**Set problem**
Copy out every line of the entries below, requests included, leaving out the pictures. Scale each coordinate in the answers by 1.5, rounding to whole numbers with halves going up, and keep every other number as it is.

**Extracted information**

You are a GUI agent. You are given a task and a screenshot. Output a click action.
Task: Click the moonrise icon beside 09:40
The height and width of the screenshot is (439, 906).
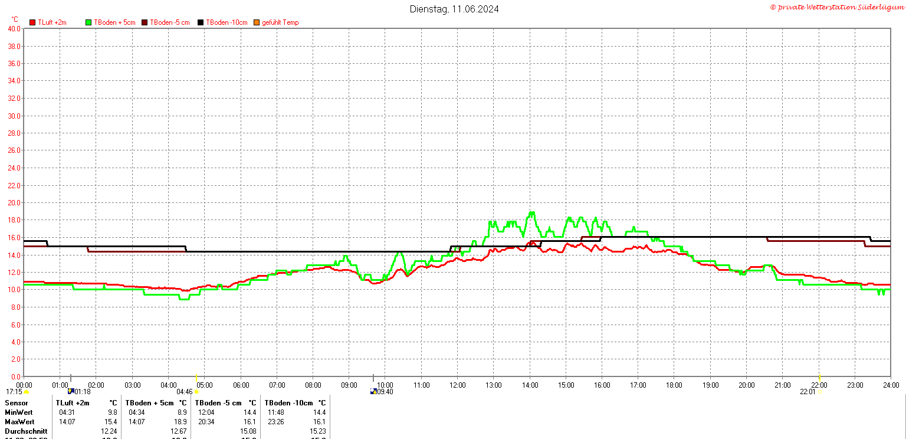[373, 391]
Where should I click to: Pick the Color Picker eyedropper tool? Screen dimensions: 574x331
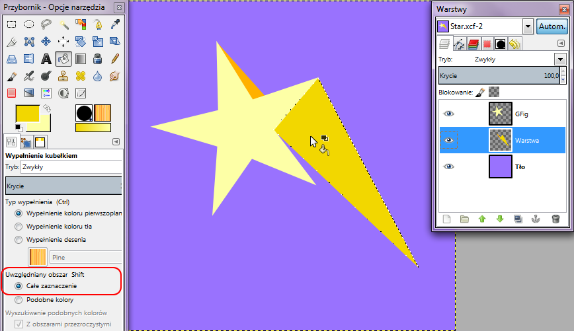[115, 24]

**Reply**
You are a GUI agent. You are given a task and a screenshot. Output a click action.
Task: Click the moonrise icon beside 09:40
The height and width of the screenshot is (439, 906).
[560, 587]
Where should I click to: Pick the Color Picker eyedropper tool? Screen dimensions: 574x331
[173, 36]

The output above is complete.